4. Clarification and Preliminary Investigation
Physical examination
Case history (questioning the patient)
Blood sample (liver function tests, typical antibodies, bilirubin, inflammation tests)
The decisive diagnostic technique is ERCP (scanning the bile ducts)
Tissue sample from the liver (biopsy);
if required MRCP
5. Therapy and Treatment
Treatment encompasses the underlying disease and the complications. This is a chronic disorder with no possibility of a cure. Drug therapy can be carried out using ursodeoxycholic acid. ERCP can be used in order to treat severe narrowing of the bile ducts.
Patients who have suffered from PSC over a period of years develop cirrhosis of the liver with its attendant complications. There is also the risk of degeneration (the development of a malignant tumour). Patients with PSC must undergo regular examinations. On account of liver cirrhosis and the risk of degeneration the possibility of a liver transplant is frequently indicated.
6. After-care
Regular check-ups and blood tests (with the family physician and at a teaching hospital with specialists in liver disorders).
6. Tumours of the Bile Ducts
1. Definition
Malignant tumours of the bile ducts (cholangiocarcinoma) are rare. The common bile ducts as well as the tiny bile ducts within the liver can be affected. The condition is found most frequently among men in their sixties and seventies. There is also frequent incidence in patients with primary sclerosing cholangitis.
2. Symptoms and Signs
Jaundice, lack of appetite, pain in upper abdomen, weight loss
3. Complications and Risks
Spreading and development of secondary cells (metastases), along the bile ducts and infiltrating the liver.
4. Clarification and Preliminary Investigation
The techniques of choice are ERCP and magnetic resonance tomography (MRCP). ERCP permits the precise location of the tumour to be established, and it provides for the removal of a tissue sample which will generally confirm the diagnosis. Endosonography, and computerised tomography CAT are available as additional useful investigative techniques.
5. Therapy and Treatment
Surgery represents the only possibility of curing this aggressive type of tumour. The method of operating will depend on the location of the tumour. Apart from the resection of the bile ducts proper, a considerable liver resection is frequently also required, as is a resection of the pancreas and the duodenum.
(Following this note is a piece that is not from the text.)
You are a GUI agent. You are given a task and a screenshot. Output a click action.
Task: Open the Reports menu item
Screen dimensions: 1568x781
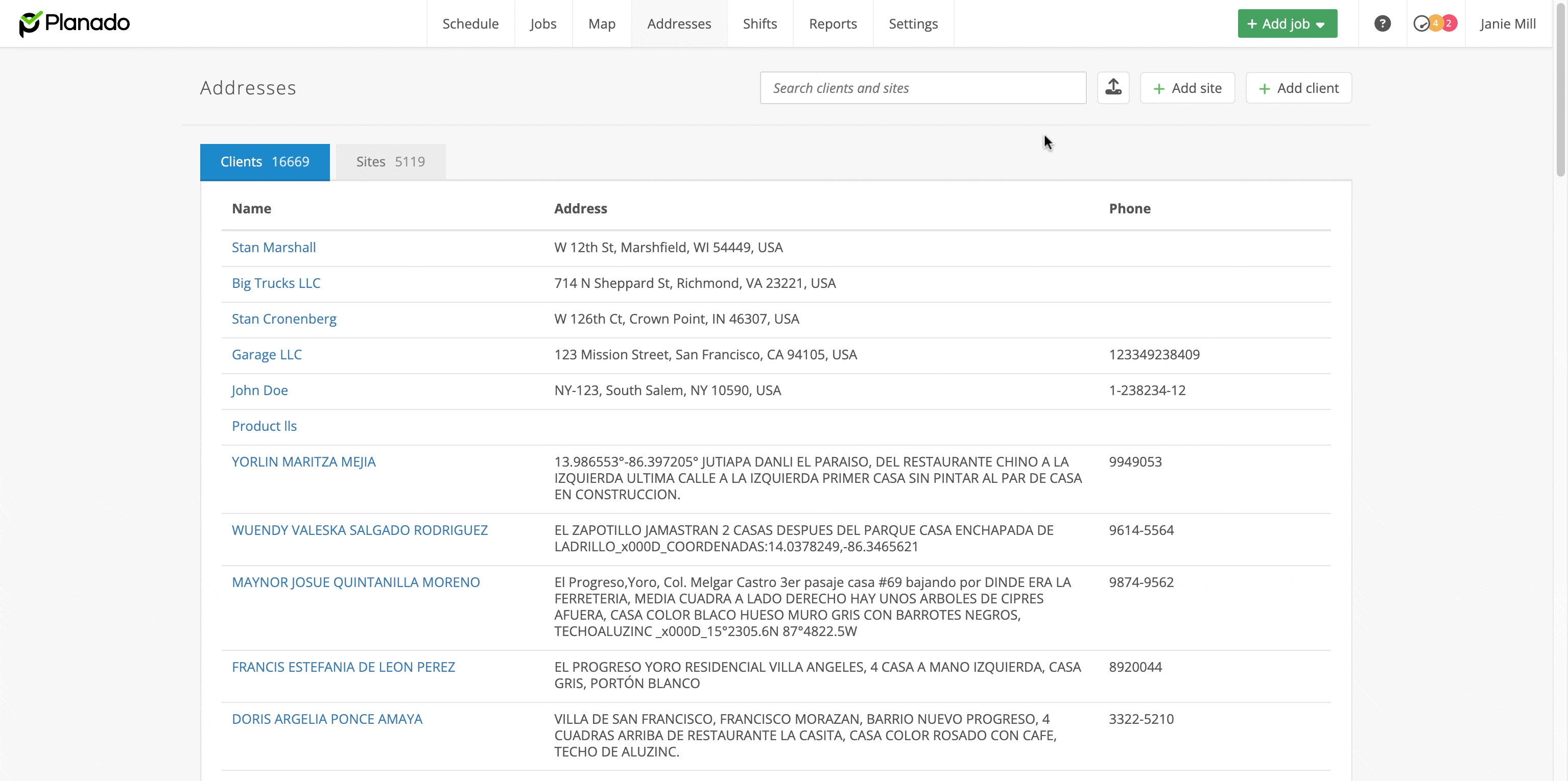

Often a curative resection (i.e. total removal) of the tumour is not possible. In these cases the operation attempts to ensure proper drainage of the biliary fluid. This is necessary both to treat jaundice and to prevent its occurrence. Alternatively, patients who cannot be operated on (for reasons of extreme age, or severe heart or lung problems) can benefit from a clearing of the bile ducts by means of ERCP procedures.
6. After-care and Prognosis
In the case of advanced bile duct tumours the prognosis is very unfavourable. Regular follow-up examinations are required.